It's like that boring play "Waiting for Godot." For days now, forlorn vagabonds have staked out claims to patches of ground on Orleans Avenue, waiting for some indescribable something to appear.
Despite their tarps, caution tape and spray paint, the Endymion squatters have no legitimate claim to the land. In the video above, one cheeky young land-grabber described what he was doing as "Christopher Columbusing."
In "Waiting for Godot," the characters didn't have camp chairs and beer, of course. And in "Waiting for Godot," nothing ever happens (I hope I didn't spoil it for you). But, starting at 4:15 today (February 25), something really big will happen on Orleans Avenue.

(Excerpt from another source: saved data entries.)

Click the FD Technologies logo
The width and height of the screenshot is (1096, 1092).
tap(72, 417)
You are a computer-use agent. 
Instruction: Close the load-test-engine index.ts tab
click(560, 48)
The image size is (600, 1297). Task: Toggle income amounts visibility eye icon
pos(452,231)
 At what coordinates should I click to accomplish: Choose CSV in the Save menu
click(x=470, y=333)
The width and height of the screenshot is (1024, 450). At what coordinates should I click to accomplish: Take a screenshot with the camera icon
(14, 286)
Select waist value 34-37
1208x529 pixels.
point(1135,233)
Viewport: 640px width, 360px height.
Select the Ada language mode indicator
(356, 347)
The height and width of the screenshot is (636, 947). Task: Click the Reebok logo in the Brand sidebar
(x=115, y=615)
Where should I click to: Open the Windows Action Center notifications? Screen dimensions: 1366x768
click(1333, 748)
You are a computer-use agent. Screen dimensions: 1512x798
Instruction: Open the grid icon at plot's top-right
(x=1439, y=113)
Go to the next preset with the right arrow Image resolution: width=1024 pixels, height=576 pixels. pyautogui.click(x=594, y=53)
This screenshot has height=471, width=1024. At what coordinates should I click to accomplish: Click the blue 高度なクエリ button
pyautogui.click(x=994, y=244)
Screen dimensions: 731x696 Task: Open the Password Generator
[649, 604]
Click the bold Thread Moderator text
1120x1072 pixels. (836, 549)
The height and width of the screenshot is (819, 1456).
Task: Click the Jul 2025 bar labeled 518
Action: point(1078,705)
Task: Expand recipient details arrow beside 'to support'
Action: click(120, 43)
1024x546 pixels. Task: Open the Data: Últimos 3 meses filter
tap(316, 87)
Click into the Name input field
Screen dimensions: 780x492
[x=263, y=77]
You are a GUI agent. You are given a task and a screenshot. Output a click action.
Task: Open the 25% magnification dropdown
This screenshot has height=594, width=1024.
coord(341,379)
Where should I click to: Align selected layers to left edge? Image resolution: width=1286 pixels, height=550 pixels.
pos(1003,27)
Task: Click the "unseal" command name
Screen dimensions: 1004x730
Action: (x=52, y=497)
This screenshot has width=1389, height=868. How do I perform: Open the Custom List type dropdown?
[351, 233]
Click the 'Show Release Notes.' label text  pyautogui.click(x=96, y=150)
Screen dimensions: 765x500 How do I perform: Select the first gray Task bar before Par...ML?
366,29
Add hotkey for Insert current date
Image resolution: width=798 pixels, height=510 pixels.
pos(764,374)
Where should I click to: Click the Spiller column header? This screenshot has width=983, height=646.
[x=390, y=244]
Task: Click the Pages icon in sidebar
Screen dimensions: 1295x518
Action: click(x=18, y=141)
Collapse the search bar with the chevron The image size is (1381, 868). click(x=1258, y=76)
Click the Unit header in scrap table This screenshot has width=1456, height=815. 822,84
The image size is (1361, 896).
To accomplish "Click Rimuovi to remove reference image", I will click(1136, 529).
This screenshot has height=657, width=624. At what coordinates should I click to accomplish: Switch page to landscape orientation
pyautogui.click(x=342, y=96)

Endymion, the most super of all super krewes, will roll on its own Mid-City route. Expect 80 floats more or less, lit up like Las Vegas (I've never really been to Las Vegas, but I've heard tell), and an absolute blizzard of plastic beads and blinking throws of all sorts. For kids, Endymion is like an exploding toy store. For adults too. Squatters rejoice.
Endymion is unpolitical. It's unpretentious. It's not about high society. Endymion is 50 years old, but you can't call it old-school, because it's the technological leader of all of Carnival. Check out the giant selfie float. Hail Endymion!
For a carefully researched and beautifully written Endymion backstory follow the link below.
If you did not read that carefully researched and beautifully written Endymion history, I bet you don't know who Endymion was. Was he:
A - A Russell Crowe-handsome shepherd in Greek mythology who had a dalliance with a goddess, whose husband condemned him to eternal zzzzzzzleep? Or something like that?
B - A promising race horse at the Fairgrounds.
C - A promising race horse at the Fairgrounds named after a gorgeous, though sleepy shepherd in Greek mythology.
The answer is ... yes.
Now back to the Endymion squatters. On Thursday and Friday, we witnessed aggrieved cursing and claim jumping. Plus, we heard that the city was making sweeps to remove untended campsites. But the squatters refused to abandon the parade barricades. It's just like that boring movie "Les Miserables," except the flags are purple green and gold.